The ranking was based on a Princeton Review survey of over 300 universities. More than 40 data points were analyzed, with topics including: the percentage of faculty, students, alumni actively and successfully involved in entrepreneurial endeavors, the number and reach of mentorship programs, scholarships and grants for entrepreneurial studies, and the level of support for school-sponsored business plan competitions.

NC State Highlights:

  • 59 percent of undergraduate entrepreneurship faculty has started, bought or run a successful business
  • 45 individual mentors worked with students in the last year through the Entrepreneurship Clinic Mentoring Network, and eight entrepreneurs-in-residence worked with our Andrews Launch Accelerator teams in the past two years
  • 66 startups launched by grads in the last five years
  • $222,546,500 in funding raised by grads in the last five years
  • 28 entrepreneurship-related courses
  • 1,434 students currently enrolled in entrepreneurship courses

This is NC State’s first year on the list. The ranking will be featured in the December issue of Entrepreneur magazine, available on November 28. Read more about Entrepreneurship at NC State at entrepreneurship.ncsu.edu.

Poole College Successes:

At the Poole College of Management, we instill an entrepreneurial mindset in all our students, so that each of them will bring creative and innovative thinking to bear on business problems.

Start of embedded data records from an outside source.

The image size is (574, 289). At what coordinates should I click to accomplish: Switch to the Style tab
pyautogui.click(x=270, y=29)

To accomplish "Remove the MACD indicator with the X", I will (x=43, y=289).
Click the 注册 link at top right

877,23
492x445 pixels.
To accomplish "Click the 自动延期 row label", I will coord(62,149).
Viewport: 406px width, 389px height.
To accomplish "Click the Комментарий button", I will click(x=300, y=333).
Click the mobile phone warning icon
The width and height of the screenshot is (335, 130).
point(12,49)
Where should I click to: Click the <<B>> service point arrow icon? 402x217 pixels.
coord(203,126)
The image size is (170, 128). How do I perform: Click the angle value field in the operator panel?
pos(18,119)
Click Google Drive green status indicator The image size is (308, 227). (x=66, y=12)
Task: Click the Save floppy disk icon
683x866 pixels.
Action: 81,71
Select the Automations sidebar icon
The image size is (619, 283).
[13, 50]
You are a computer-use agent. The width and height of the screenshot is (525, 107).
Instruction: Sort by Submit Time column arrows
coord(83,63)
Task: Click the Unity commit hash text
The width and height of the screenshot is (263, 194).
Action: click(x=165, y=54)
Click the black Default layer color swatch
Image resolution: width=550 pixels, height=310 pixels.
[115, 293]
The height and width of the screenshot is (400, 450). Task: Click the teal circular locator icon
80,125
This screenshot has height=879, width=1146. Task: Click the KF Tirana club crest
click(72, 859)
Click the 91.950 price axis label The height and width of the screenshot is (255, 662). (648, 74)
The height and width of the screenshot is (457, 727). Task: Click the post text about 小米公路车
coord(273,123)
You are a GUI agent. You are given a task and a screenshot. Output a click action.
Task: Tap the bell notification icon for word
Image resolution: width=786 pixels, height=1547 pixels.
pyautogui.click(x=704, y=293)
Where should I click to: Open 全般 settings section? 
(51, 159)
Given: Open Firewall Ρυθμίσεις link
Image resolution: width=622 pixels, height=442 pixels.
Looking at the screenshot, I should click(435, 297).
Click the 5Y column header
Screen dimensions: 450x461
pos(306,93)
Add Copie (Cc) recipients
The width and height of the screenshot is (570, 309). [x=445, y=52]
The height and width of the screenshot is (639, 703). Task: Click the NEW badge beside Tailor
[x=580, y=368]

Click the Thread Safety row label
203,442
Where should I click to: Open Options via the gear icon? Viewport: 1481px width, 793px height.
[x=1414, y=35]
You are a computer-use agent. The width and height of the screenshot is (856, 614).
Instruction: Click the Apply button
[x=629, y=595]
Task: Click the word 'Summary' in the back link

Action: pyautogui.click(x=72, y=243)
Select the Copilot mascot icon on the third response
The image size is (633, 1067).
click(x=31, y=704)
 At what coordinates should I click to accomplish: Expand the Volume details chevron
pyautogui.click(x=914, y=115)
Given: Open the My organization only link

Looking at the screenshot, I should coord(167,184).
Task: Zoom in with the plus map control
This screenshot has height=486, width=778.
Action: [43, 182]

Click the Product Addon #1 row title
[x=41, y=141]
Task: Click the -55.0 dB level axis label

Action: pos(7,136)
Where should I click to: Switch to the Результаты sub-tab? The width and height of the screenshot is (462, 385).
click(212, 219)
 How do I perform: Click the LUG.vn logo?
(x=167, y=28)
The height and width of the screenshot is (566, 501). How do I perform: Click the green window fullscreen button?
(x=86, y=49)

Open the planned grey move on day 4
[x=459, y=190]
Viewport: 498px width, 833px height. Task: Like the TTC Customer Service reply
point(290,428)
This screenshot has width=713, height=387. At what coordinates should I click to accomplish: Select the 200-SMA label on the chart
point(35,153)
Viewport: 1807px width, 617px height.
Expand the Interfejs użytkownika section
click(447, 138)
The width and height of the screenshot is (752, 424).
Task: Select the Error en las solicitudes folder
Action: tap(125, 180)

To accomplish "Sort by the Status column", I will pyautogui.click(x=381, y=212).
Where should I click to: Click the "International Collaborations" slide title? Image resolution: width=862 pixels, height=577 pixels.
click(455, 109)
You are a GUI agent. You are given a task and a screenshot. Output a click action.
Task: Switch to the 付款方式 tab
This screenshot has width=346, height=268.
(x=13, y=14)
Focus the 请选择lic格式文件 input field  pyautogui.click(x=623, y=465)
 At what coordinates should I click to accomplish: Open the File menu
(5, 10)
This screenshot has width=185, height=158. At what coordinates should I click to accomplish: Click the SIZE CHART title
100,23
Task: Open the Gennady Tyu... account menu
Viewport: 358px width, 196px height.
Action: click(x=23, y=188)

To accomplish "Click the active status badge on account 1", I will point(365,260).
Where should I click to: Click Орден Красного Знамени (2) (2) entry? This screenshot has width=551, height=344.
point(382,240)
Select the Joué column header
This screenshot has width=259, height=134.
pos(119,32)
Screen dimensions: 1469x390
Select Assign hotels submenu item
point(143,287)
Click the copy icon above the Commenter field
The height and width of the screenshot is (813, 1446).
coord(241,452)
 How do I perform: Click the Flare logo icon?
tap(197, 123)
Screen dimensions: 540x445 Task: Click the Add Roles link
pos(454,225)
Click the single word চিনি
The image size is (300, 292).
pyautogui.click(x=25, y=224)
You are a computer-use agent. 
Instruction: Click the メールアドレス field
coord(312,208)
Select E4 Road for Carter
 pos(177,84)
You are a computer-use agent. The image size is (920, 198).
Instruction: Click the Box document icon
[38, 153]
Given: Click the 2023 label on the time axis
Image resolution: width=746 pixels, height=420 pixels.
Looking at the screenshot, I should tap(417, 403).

Our approach works, and the results prove it. 

  • In our award-winning Entrepreneurship Clinic, we’ve applied the hospital teaching model to the hottest startups. Students are immersed in HQ Raleigh, a key collaborative off-campus hub, and consult with some of the Research Triangle’s newest ventures. Watch this video featuring the E-Clinic.
  • Meet London White in this video, a Jenkins MBA student who’s launched three companies during his time at Poole College, including one that sprung from our Entrepreneurship and Technology Commercialization (TEC) concentration, where MBA students collaborate with graduate students from other disciplines — including scientists, engineers and designers — to build a high-growth startup. White teamed up with graduate engineers to turn a shelved medical patent into a method for better preserving red blood cells.